*Entries provided*
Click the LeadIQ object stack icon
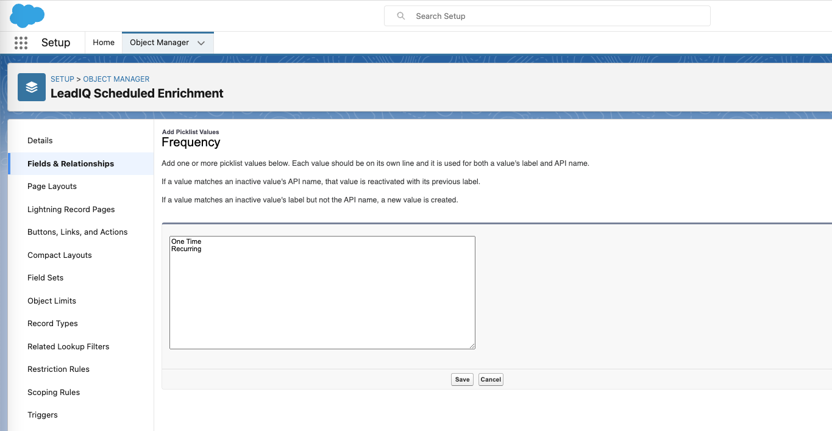Viewport: 832px width, 431px height. pos(32,87)
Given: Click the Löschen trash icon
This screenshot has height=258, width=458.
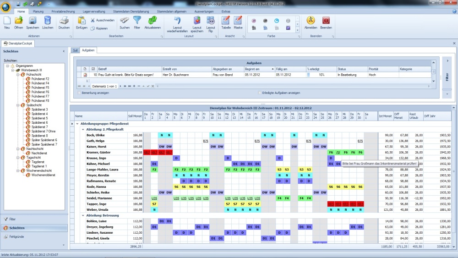Looking at the screenshot, I should pyautogui.click(x=48, y=21).
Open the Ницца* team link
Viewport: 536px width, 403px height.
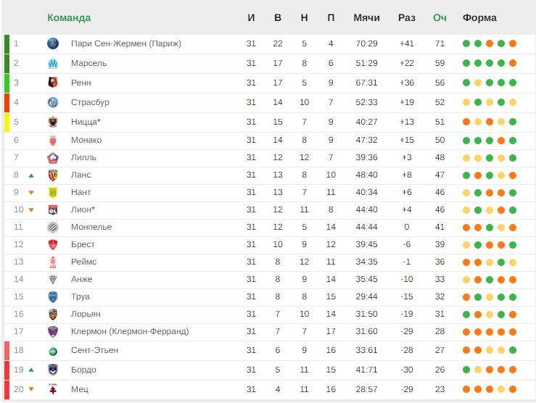tap(86, 122)
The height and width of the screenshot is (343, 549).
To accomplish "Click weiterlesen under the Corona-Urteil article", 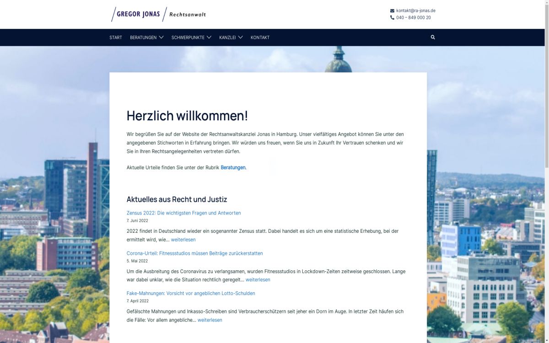I will 258,279.
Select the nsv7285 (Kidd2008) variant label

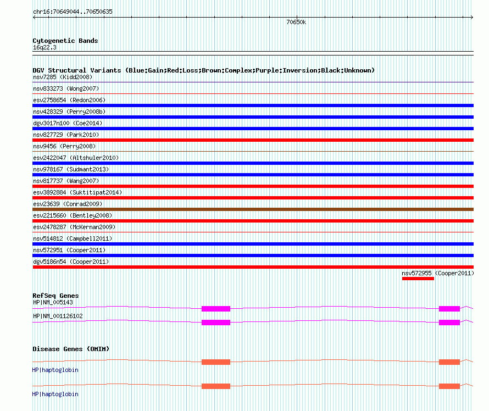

*Assignment*
Needed here is a verbatim copy of the data from the first line through the line with "The height and", without pictures.

*Solution*
Click the LeadIQ object stack icon
Viewport: 832px width, 431px height. pos(32,87)
Given: Click the Löschen trash icon
This screenshot has height=258, width=458.
Looking at the screenshot, I should pyautogui.click(x=48, y=21).
Open the Ницца* team link
Viewport: 536px width, 403px height.
tap(86, 122)
The height and width of the screenshot is (343, 549).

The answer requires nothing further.